With the way I welded that sump on, there's still a chance there could be something inside there that I just can't see - I'm going to try to figure out a way to examine it more closely, but from the parts of the tank that I can see with the sending unit removed, it looks pretty doggone clean.

























Bear


----------



## BearGFR (Aug 25, 2008)

Maybe.....

So, a while ago I picked the tank up and shook it hard - thought I heard something metallic but wasn't sure so I snaked a telescoping magnet through the opening for the sending unit and down through one of those holes in the previous posts photos, and shook some more. I thought maybe I heard a click like when a magnet snatches up a dropped bolt... when I pulled the magnet back out, this was attached.

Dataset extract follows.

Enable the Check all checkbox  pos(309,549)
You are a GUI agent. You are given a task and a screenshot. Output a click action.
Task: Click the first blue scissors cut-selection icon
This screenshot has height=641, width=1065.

It's a piece of what looks to be maybe welding slag, or perhaps rust (but it's very stiff and not rust colored so I'm not sure about it being rust). It's about 3/8" wide and a tad over 1/2" long. Big enough to really impede fuel flow out of the sump outlet if it gets sucked up against it, too large to pass through it no matter what angle it happens to hit at (I tried to see if it would slide back in through the fitting and it wouldn't).

I *think* this is the source of the problem, although I'm so snake bit over this thing right now I'm a little skeered to put it all back together :banghead:

Bear


----------



## 3GTOs (Jul 9, 2014)

I think you are right. You're holding the problem in your hand. Good luck Sir, you could use some. Please post what happens the next time you hammer it.

3GTOs


----------



## Goat Roper (Oct 28, 2014)

I think you have found the problem!
If it worked before and the pump is good it can only be a clogged filter or a plugged line.
Looking at the pics to me the fitting going into the sump is too low so there is no space for sediment or a piece like that to sit below the inlet.
My first thought was sediment or an obstruction at that fitting.
Put it back together and run it.


----------



## BearGFR (Aug 25, 2008)

I'm declaring victory. arty:

I put it back together yesterday and drove it... pulled hard through all 3 gears. 0


Bear


----------



## 1968gto421 (Mar 28, 2014)

Fantastic.....GREAT detective work!!! (And what a frustrating experience.)


----------



## BearGFR (Aug 25, 2008)

Thanks for the kind words, but I'm not sure my detective work was all that "great" ---- I'd already touched every other part of the fuel system before giving up and dropping the tank. :banghead:


As a side note, before I re-installed everything I bought a new tool that allowed me to really check it out.
I highly recommend these --- now... :laugh2:

The Whistler Group WIC5200 - Wireless Inspection Camera | O'Reilly Auto Parts

Bear


----------



## oldgto66 (Dec 31, 2011)

Years ago I had similar problem with my 66 gto tripower . Ended up being a fine pin hole in fuel line which wasn't leaking but had a damp spot at pin hole when I finally found it. I changed the line out and it cured the problem. Hope this might be help you out.


----------



## Lemans guy (Oct 14, 2014)

Nice work Bear, you stayed with it.....perseverance pays off......

Take it out for some Texas Brisket, you earned it!


----------



## chuckha62 (Apr 5, 2010)

Inspection cameras are great. For whatever reason, I often stop at Thrift shops as you never know what someone is going to get rid of. Awhile back, I stopped at one in a small town 100 miles North of me while I was managing a job up there. Tucked away in a back room was a Snap-On Borescope that was marked at $125. I offered them $100. The girls at the desk had to call the owner, as it was on consignment, and he agreed to $100. This scope Bluetooth transmits back to the remote screen, so I could conceivably mount the scope under the hood and go for a drive while watching the video inside the car.

I love a good deal.


----------



## dan woodland (Jul 24, 2013)

Nice work Bear! Glad you got this figured out. Don't you just HATE it when weird issues are unknowingly 'self inflicted'?


----------